Feizel Mamdoo, a documentary maker who made a film about the disappearance, said Makhubu’s mother never lost hope that her son could be alive.

“It’s been very painful and personal for the family — every June 16, churning things up,” he said. “But I think she did hold out hope, as a mother.”

Political infighting behind the scenes appears to explain why the South African government has taken so long.

However Nkosinath Mthethwa, South Africa’s arts and culture minister, said there had been no official confirmation of his identity. Officials continue to try to establish it, he added.

Whoever brings home Soweto’s lost hero can expect considerable reflected glory and there has reportedly been competition to be that person.

“He needs the South Africans to come to the party, and we are not,” said a government source who did not wish to be named.

If he does return, South Africans agree that he can expect a rapturous welcome.
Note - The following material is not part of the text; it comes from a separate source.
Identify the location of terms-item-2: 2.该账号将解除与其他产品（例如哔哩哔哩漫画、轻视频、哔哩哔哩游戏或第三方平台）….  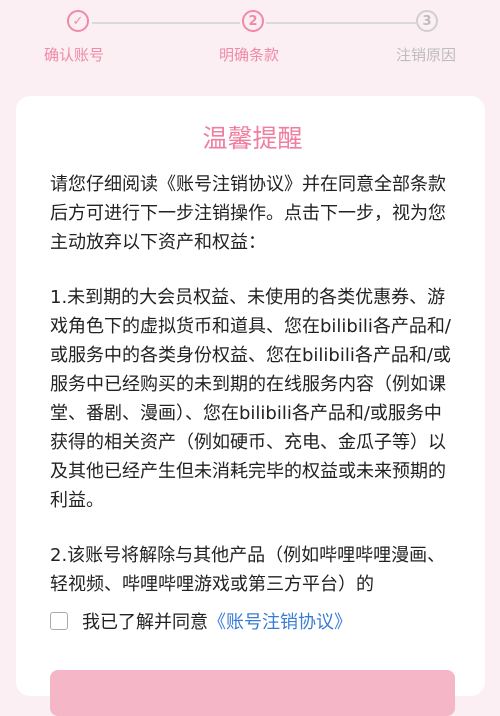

“He’s in the same footsteps as Nelson Mandela, Steve Biko and the rest,” said Teddy Martin, a Soweto community development worker. “We are free because of the sacrifices of people like Mbuyisa.”

If authorities want further proof that they have really got their man, they could turn to Makhubu’s childhood friends, who remember him chiefly as an ambidextrous “superstar in table tennis”.

His best friend as a teenager, Manase Sefatlhe, now 55, has a foolproof strategy for figuring out whether the man really is Makhubu: he will challenge him to a game of ping-pong.

“He beat all of us every day. When you know a thing like that, it doesn’t come out of you,” he said. “That’s the first thing I would test him on. I don’t need any DNA tests.”